Goal>
State how many lines in the following rows contain the word "below". Reply with the number alone.

Saved data entries>

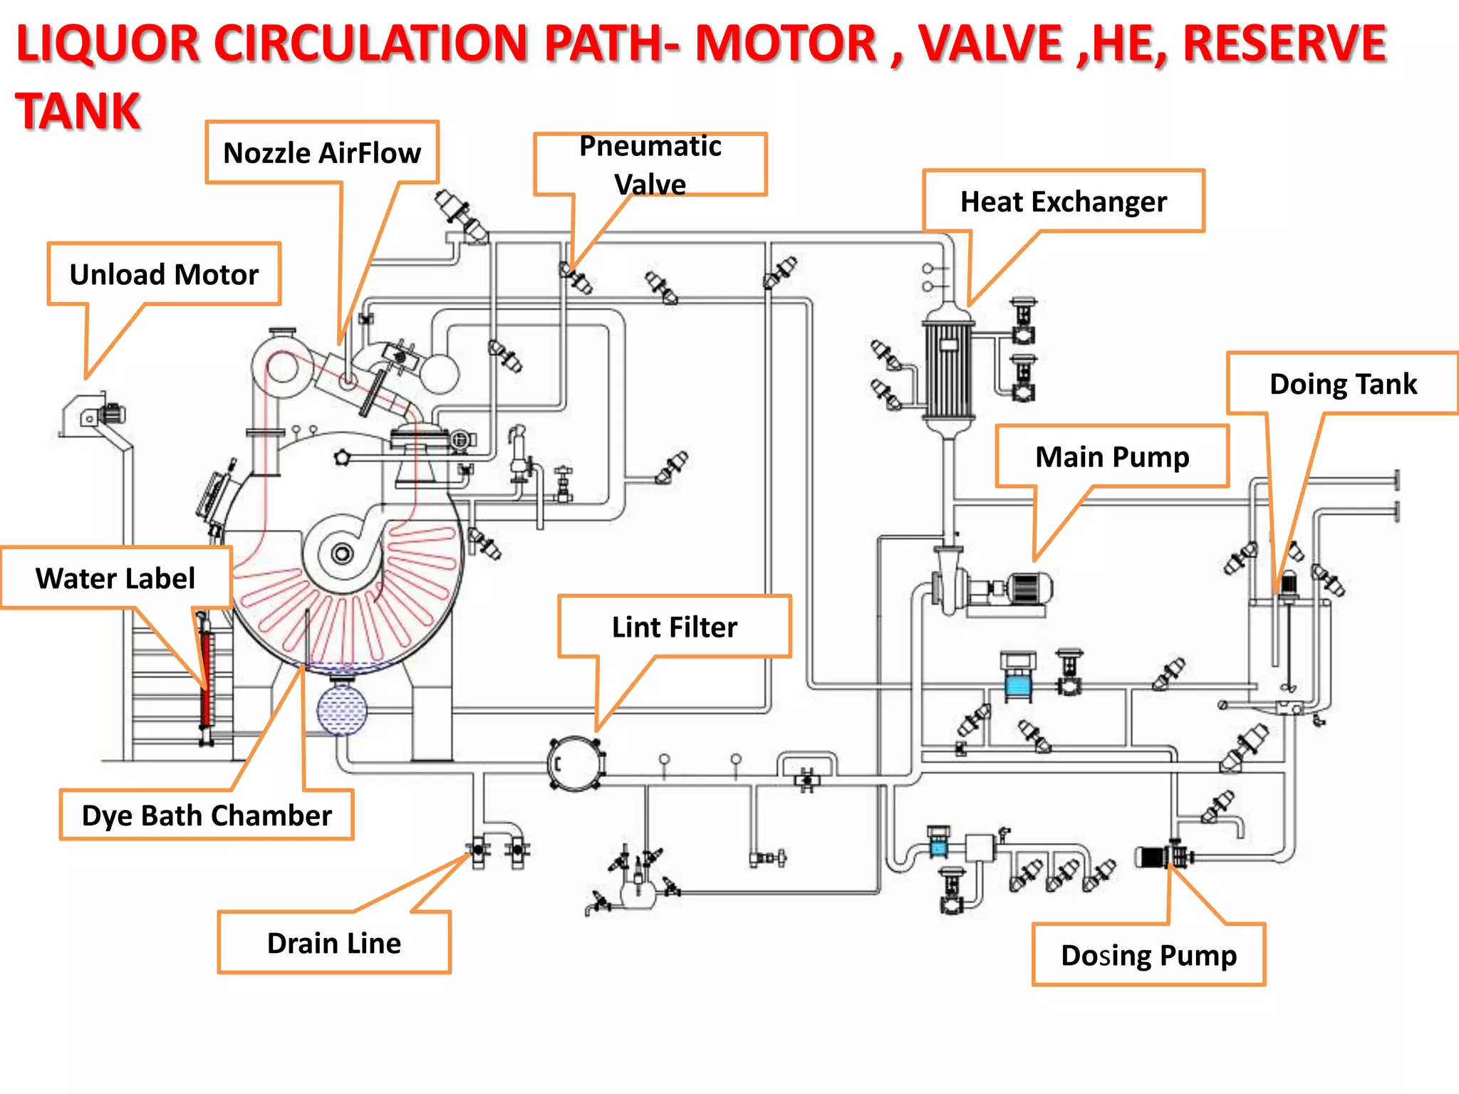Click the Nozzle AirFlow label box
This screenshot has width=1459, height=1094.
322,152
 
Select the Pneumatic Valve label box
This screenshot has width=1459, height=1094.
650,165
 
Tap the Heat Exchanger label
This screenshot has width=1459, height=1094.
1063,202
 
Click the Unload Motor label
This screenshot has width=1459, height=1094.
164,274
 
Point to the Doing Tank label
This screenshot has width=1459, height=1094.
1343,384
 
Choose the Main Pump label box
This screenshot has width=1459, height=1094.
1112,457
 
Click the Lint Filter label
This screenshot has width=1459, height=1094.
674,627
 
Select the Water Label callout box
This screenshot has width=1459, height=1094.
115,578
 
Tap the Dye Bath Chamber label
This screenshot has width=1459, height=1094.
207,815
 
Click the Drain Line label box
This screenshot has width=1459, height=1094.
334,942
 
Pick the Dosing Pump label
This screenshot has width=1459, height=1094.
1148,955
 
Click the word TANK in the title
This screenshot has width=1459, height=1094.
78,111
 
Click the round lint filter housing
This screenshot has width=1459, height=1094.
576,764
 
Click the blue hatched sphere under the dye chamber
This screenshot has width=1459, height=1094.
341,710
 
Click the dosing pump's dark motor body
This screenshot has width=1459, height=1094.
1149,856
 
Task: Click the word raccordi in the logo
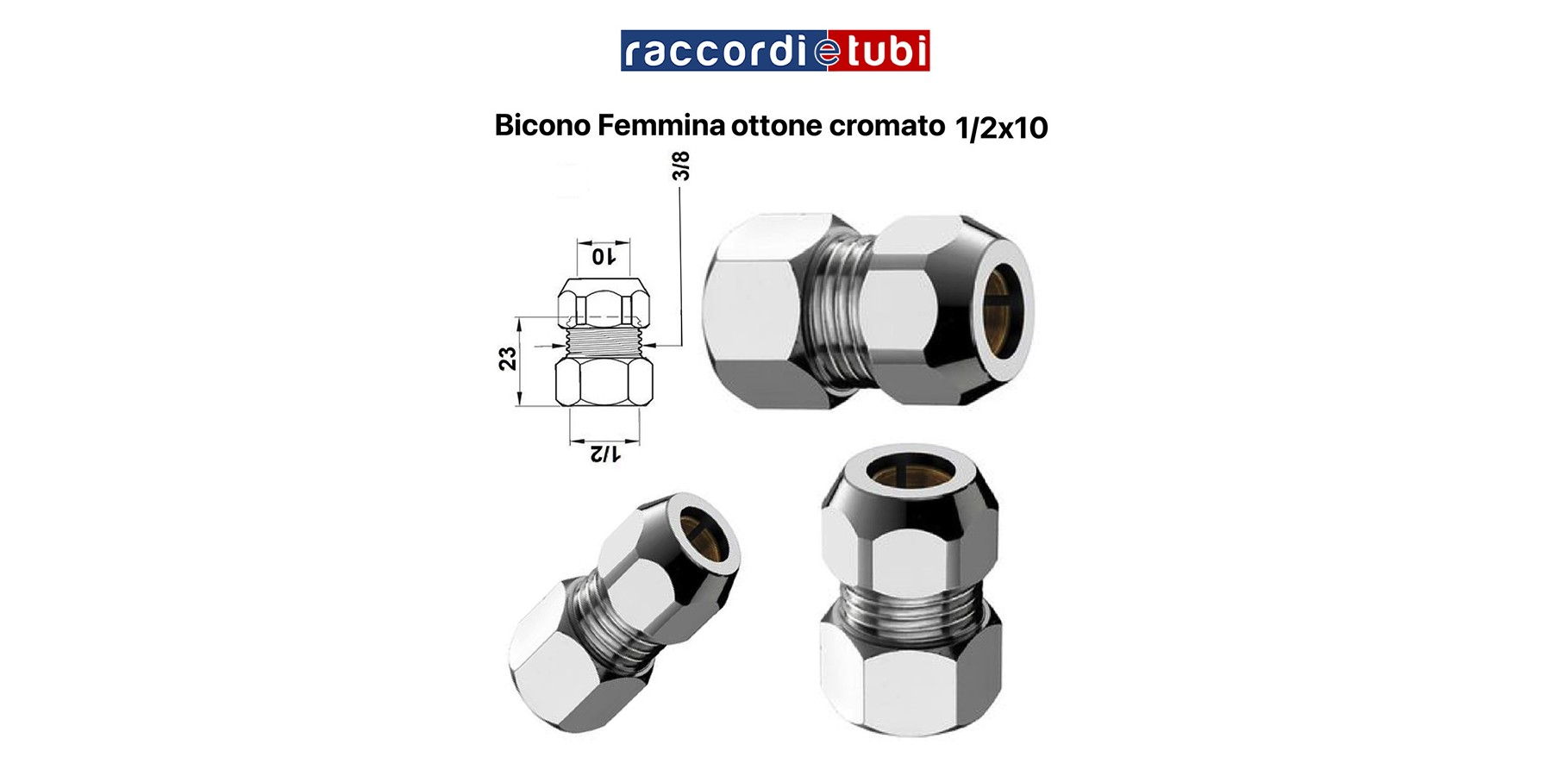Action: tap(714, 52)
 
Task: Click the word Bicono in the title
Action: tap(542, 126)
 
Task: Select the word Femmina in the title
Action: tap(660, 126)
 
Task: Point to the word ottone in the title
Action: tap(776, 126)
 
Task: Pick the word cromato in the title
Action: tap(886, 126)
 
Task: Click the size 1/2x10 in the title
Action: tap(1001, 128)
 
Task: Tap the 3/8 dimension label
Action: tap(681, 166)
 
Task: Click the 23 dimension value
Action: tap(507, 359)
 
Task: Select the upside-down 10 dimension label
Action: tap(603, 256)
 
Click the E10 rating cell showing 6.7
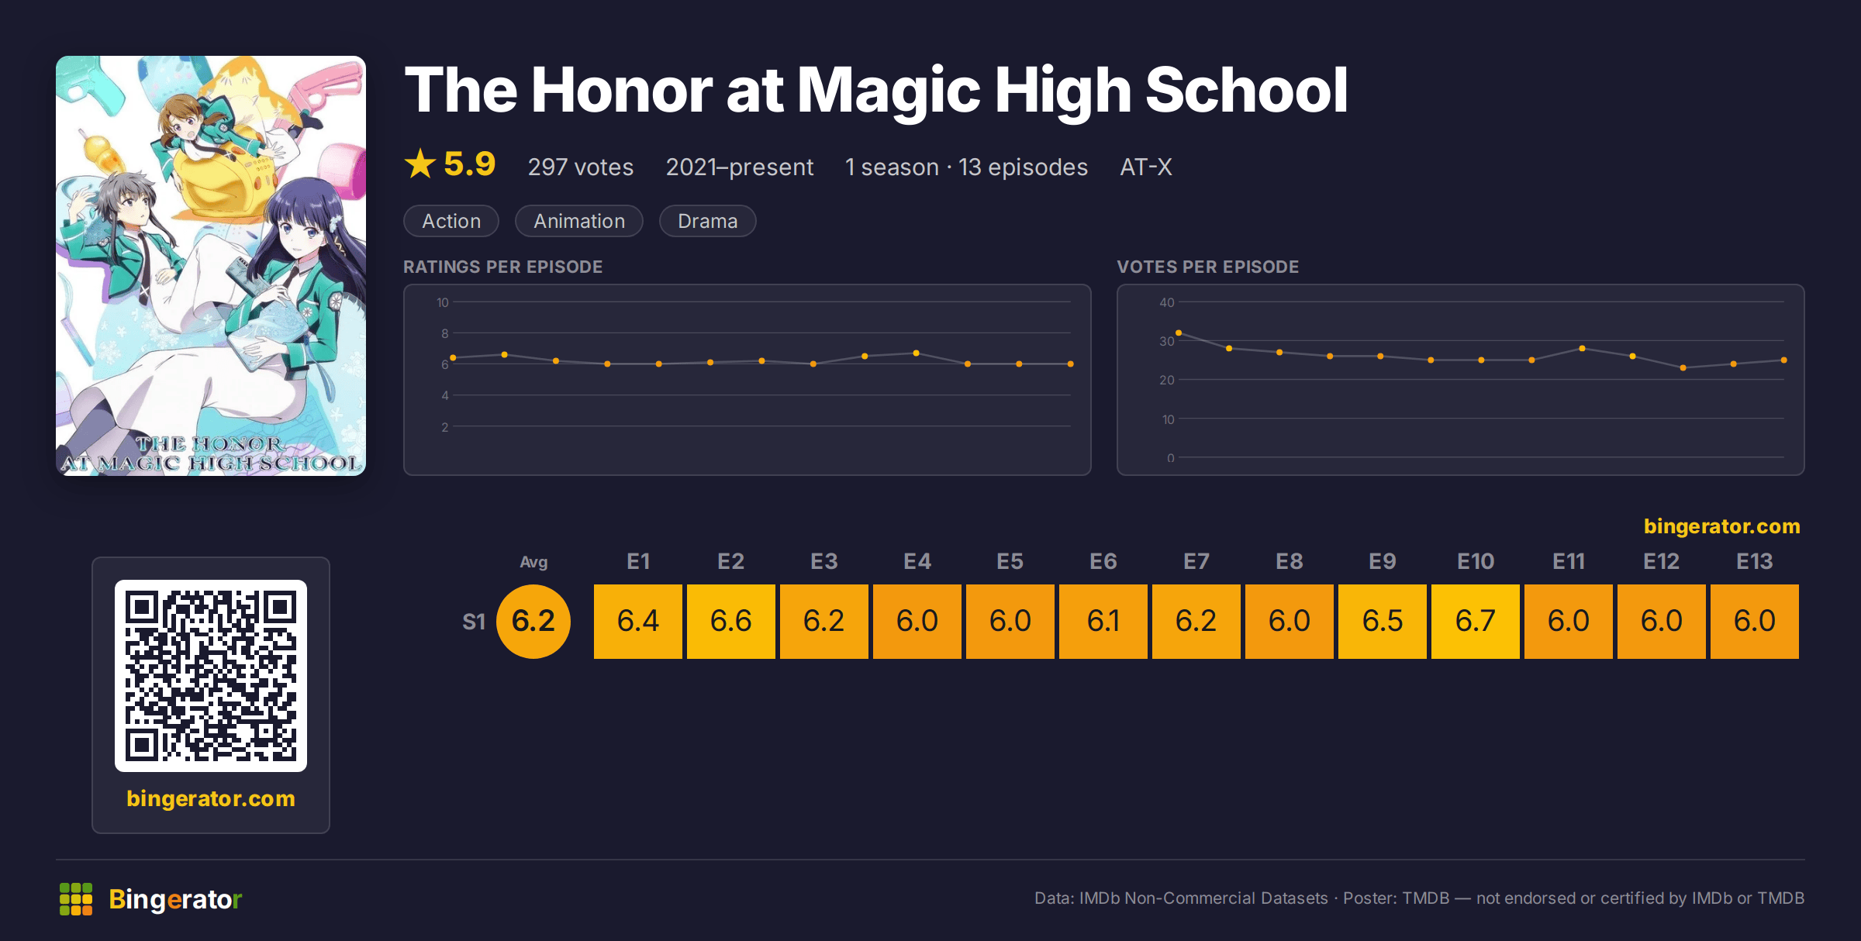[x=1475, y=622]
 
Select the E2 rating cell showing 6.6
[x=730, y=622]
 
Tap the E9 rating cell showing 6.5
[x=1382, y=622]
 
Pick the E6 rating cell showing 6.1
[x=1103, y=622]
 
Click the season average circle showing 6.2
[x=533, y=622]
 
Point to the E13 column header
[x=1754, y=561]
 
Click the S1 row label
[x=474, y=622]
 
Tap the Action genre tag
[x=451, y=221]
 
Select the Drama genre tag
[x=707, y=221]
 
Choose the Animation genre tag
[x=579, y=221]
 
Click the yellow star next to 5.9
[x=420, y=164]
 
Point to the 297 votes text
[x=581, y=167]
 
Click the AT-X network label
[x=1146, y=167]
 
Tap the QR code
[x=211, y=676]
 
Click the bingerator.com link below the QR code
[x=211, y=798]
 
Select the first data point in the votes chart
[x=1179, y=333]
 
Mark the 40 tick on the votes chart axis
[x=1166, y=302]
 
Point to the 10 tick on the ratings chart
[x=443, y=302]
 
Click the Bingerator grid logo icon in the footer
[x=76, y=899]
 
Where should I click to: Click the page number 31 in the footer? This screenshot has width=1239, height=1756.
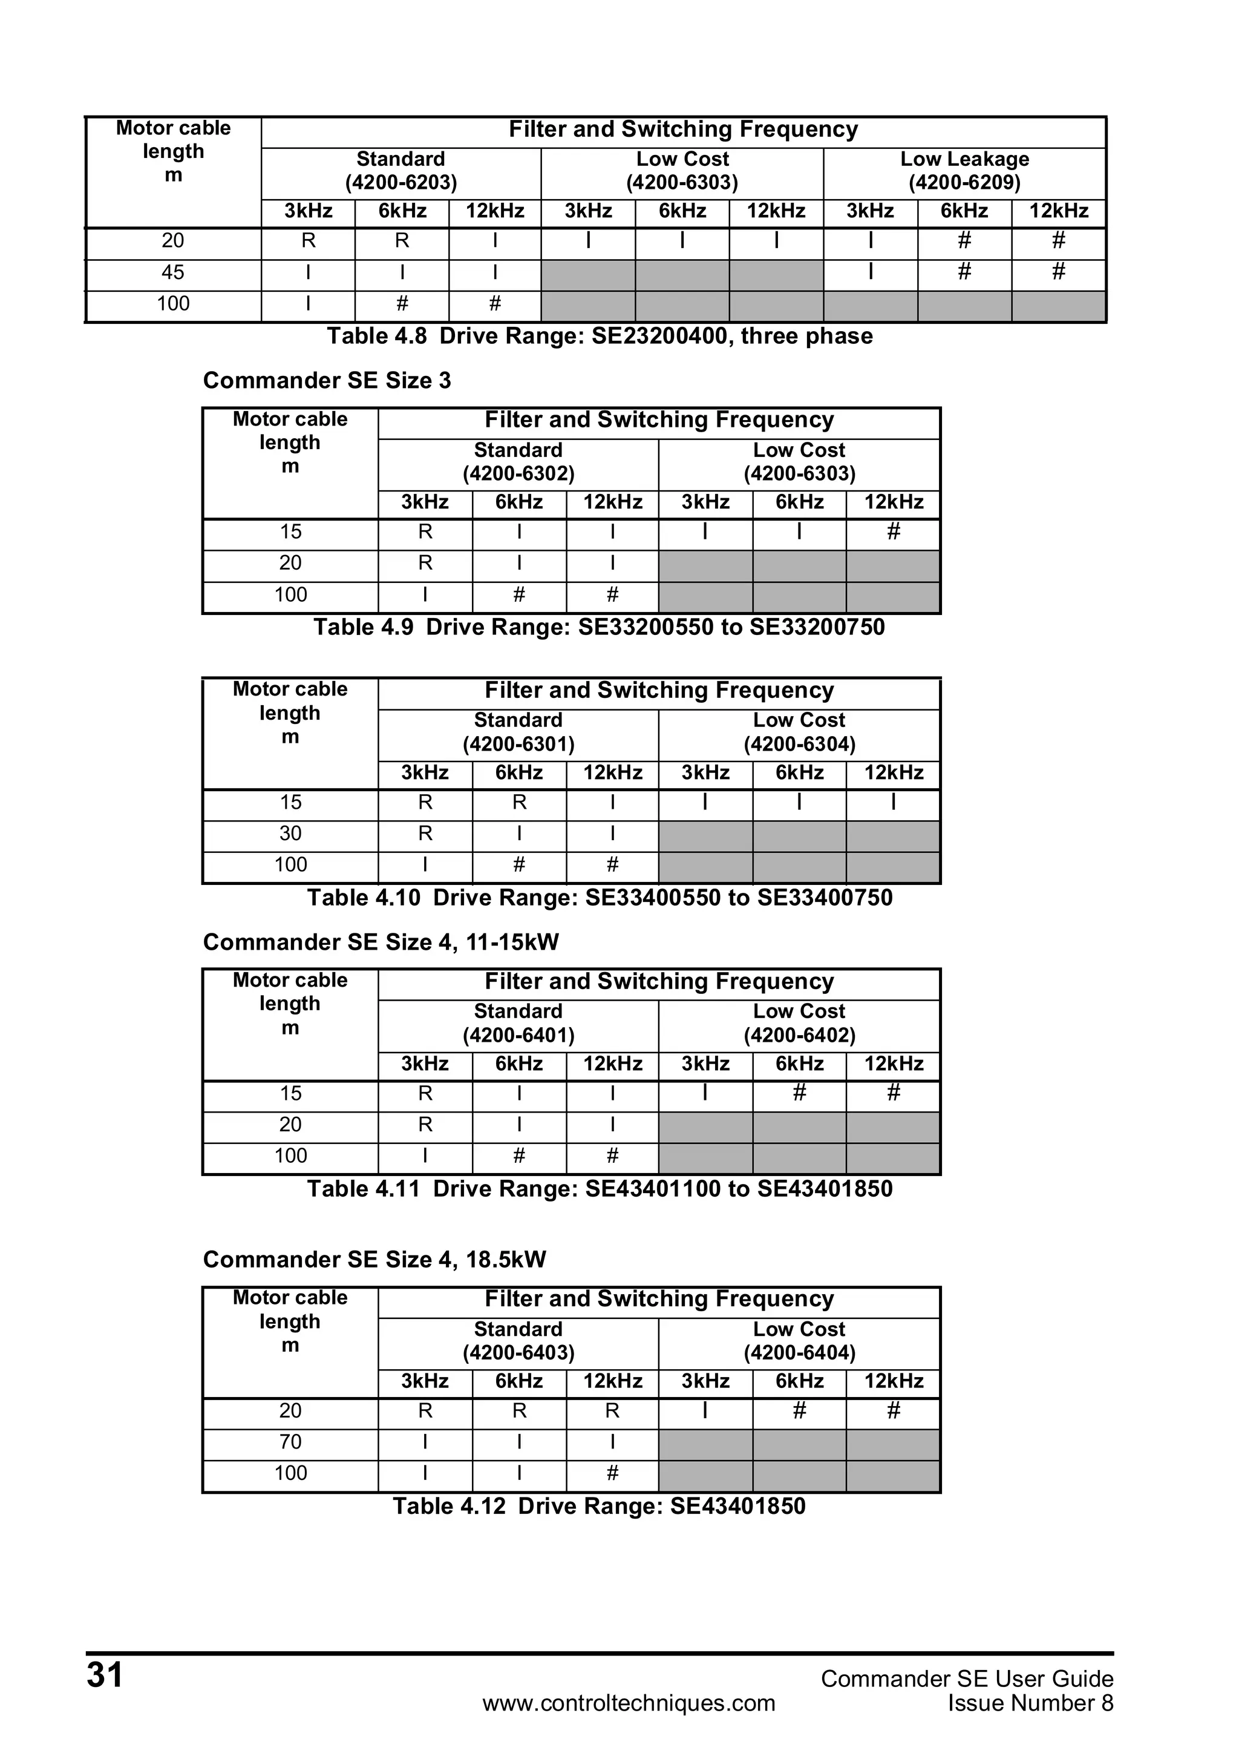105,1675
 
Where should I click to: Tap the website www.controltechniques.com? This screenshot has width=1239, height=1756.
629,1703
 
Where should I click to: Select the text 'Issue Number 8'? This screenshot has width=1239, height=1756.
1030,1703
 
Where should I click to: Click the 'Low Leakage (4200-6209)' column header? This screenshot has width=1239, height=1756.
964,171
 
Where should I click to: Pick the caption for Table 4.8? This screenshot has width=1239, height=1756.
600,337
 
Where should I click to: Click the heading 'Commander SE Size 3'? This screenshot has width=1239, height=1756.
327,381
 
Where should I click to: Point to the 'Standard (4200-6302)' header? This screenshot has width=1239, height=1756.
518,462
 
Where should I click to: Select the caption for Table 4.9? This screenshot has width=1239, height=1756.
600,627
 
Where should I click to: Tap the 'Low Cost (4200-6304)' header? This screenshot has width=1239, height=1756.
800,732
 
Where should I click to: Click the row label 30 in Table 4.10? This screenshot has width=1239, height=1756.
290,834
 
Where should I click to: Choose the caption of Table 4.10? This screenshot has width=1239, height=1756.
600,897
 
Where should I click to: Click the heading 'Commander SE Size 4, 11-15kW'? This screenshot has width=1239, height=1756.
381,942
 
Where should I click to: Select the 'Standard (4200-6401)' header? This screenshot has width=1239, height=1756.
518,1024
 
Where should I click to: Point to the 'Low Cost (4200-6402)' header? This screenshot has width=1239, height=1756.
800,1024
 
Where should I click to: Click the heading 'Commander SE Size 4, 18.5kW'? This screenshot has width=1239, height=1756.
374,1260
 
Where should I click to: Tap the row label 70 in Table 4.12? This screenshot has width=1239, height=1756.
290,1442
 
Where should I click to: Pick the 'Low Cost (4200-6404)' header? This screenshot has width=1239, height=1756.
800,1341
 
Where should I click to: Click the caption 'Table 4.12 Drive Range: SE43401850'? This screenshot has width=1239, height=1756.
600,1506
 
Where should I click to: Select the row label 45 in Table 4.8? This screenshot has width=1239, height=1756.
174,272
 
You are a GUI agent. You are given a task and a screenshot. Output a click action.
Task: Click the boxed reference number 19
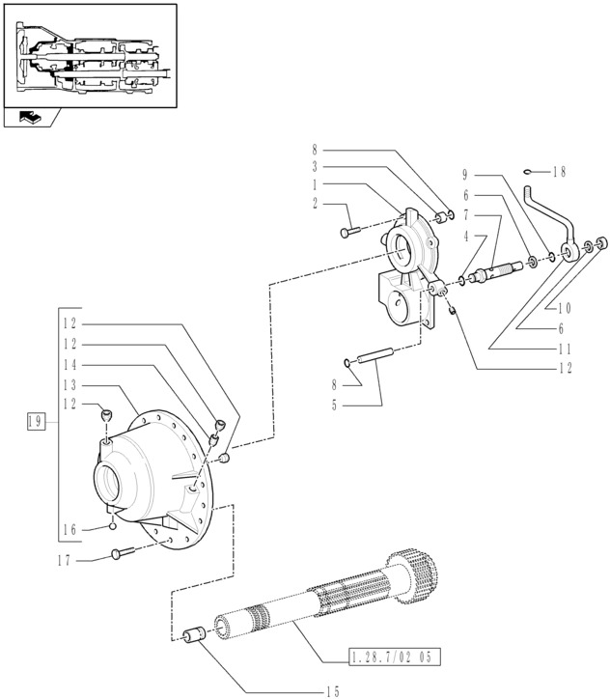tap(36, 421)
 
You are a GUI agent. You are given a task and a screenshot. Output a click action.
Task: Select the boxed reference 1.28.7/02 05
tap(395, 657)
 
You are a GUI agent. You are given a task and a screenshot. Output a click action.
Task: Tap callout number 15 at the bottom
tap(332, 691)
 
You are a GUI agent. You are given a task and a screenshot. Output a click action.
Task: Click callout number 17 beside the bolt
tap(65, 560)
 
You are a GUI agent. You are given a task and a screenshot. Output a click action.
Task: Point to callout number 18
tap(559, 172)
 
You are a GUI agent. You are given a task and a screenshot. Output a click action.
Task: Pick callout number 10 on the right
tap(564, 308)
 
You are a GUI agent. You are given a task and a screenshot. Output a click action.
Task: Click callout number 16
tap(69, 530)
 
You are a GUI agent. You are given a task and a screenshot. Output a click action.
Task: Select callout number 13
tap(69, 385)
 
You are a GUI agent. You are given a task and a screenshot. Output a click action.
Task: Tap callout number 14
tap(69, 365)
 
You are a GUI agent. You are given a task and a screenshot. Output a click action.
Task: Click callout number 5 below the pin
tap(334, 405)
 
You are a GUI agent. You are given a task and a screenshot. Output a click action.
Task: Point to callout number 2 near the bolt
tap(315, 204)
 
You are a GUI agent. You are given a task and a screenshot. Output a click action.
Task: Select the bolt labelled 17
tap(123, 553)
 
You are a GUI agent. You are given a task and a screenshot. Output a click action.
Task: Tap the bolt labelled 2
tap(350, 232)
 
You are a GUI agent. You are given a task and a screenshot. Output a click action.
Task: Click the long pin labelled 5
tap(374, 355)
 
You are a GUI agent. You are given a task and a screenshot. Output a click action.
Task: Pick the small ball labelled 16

Task answer>
2